• What you have to do: Your answer should be every line of the records that contains the word "computer", copied as it stands.

Extracted data entries
Segment Open
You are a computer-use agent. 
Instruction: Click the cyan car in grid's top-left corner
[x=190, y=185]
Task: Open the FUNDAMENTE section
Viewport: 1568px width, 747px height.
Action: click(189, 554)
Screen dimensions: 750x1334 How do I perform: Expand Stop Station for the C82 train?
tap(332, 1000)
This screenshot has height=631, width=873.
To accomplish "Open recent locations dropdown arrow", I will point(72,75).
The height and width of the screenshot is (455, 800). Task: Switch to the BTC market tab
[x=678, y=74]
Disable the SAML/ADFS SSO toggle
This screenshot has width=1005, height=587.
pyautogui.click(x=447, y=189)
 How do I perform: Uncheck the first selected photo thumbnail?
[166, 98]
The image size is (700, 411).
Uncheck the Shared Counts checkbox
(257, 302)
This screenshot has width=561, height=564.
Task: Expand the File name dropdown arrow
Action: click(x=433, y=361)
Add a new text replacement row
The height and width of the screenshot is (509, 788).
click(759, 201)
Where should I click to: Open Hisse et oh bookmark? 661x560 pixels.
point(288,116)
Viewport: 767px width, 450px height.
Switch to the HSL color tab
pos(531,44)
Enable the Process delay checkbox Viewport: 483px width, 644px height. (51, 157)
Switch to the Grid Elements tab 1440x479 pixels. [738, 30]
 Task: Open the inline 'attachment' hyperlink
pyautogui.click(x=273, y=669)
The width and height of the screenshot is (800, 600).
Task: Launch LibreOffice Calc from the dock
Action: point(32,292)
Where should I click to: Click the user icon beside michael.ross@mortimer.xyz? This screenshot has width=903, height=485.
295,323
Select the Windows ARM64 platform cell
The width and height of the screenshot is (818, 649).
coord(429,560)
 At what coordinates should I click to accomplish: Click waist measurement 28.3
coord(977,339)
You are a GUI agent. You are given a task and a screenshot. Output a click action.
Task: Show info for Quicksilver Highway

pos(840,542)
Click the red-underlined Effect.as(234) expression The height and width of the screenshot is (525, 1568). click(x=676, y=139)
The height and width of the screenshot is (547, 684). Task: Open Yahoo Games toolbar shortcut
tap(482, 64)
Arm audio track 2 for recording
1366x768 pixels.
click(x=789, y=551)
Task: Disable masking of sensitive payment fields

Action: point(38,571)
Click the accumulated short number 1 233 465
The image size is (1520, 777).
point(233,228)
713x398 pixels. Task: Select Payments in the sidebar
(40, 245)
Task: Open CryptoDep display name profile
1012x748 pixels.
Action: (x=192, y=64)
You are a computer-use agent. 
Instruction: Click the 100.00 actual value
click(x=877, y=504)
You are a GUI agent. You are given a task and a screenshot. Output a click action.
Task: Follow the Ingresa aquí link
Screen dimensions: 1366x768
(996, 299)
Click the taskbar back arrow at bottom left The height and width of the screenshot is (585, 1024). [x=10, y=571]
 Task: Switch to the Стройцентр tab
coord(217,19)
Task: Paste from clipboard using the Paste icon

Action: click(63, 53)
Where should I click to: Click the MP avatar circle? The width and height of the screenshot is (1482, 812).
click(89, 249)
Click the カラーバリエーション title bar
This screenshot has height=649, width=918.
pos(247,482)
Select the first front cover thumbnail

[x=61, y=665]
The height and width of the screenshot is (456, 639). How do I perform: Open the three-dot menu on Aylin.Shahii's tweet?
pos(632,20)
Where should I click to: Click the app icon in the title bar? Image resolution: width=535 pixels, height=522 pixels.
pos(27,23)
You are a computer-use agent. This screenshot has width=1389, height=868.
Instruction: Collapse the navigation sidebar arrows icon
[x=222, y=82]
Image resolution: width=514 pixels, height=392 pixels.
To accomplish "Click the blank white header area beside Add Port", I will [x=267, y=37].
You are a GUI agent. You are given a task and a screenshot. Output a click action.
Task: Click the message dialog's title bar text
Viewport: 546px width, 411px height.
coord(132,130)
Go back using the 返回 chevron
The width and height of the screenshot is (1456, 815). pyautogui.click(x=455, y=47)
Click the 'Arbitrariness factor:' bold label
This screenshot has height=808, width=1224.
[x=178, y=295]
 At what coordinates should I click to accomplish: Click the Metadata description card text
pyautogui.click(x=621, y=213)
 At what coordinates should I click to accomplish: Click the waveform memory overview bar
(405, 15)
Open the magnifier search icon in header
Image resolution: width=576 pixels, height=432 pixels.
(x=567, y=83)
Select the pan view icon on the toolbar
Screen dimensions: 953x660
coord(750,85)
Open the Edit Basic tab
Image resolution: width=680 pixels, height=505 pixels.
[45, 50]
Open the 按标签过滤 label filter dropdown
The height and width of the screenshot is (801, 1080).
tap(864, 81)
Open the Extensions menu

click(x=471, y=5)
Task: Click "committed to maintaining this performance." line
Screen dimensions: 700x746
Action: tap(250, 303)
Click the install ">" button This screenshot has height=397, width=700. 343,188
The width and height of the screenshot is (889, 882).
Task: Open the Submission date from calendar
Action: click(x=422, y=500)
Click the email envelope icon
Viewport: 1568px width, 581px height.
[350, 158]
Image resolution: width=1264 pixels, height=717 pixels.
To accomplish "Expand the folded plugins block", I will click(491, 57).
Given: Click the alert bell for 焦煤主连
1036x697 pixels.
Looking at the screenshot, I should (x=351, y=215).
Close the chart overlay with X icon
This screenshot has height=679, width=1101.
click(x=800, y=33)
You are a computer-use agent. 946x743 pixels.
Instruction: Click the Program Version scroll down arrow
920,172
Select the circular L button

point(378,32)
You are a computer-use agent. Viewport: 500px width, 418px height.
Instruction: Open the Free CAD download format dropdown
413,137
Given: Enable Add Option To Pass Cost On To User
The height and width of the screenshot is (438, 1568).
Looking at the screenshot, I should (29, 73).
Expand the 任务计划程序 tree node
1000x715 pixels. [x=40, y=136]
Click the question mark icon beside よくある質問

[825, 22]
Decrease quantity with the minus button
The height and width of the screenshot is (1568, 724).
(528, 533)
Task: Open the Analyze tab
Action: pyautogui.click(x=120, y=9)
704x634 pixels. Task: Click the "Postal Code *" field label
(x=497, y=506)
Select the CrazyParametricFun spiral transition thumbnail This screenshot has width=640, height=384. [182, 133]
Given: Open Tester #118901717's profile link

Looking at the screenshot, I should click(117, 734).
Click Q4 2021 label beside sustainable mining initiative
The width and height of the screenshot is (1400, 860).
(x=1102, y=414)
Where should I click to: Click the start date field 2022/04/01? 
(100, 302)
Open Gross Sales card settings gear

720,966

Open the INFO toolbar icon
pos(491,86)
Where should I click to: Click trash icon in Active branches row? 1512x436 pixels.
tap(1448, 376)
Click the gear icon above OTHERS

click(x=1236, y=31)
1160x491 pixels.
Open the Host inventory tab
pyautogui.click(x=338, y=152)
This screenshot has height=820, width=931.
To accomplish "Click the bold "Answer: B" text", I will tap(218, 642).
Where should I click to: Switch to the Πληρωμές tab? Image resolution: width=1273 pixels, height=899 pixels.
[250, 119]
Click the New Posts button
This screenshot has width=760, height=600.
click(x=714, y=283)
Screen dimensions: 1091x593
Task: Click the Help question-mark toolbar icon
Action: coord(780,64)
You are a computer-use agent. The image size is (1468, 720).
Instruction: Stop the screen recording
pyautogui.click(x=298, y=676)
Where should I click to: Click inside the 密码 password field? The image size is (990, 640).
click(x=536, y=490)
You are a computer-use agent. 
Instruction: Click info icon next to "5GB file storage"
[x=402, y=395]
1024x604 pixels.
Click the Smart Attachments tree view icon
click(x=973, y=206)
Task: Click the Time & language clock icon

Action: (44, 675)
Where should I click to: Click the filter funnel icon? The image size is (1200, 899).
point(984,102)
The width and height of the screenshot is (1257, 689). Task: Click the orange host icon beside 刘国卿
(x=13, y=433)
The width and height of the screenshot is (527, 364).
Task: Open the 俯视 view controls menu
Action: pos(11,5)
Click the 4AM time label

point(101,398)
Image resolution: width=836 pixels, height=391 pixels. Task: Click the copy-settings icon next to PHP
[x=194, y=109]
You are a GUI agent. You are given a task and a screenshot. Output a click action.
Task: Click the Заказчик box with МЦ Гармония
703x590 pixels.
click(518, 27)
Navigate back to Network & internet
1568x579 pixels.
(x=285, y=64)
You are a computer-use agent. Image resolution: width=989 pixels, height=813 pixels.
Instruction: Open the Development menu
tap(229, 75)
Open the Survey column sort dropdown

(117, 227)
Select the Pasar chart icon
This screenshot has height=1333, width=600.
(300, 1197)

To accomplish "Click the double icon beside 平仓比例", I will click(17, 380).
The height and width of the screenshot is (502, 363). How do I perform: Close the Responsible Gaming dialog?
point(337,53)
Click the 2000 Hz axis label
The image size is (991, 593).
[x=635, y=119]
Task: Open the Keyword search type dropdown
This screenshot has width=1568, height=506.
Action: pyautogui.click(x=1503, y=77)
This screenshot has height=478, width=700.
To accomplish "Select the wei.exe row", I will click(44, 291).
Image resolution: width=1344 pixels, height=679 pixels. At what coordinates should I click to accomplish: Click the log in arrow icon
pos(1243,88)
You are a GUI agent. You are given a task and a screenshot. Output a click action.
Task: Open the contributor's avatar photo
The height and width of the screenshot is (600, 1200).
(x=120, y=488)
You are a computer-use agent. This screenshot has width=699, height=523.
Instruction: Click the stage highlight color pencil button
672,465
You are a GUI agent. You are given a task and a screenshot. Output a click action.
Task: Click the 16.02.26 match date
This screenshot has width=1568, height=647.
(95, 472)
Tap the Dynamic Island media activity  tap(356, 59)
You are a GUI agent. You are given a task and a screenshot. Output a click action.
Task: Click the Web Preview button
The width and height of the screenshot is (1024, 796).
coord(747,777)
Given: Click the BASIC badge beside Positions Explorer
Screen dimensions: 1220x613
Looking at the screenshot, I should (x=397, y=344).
Segment Closed
• Answer to the problem:
You are a computer-use agent. 
You are a computer-use agent. 
You are a computer-use agent. This screenshot has width=1389, height=868.
You are a computer-use agent. 946x743 pixels.
You are a computer-use agent. Viewport: 500px width, 418px height.
You are a computer-use agent. The image size is (1468, 720).
You are a computer-use agent. 
You are a computer-use agent. Image resolution: width=989 pixels, height=813 pixels.
You are a computer-use agent. This screenshot has width=699, height=523.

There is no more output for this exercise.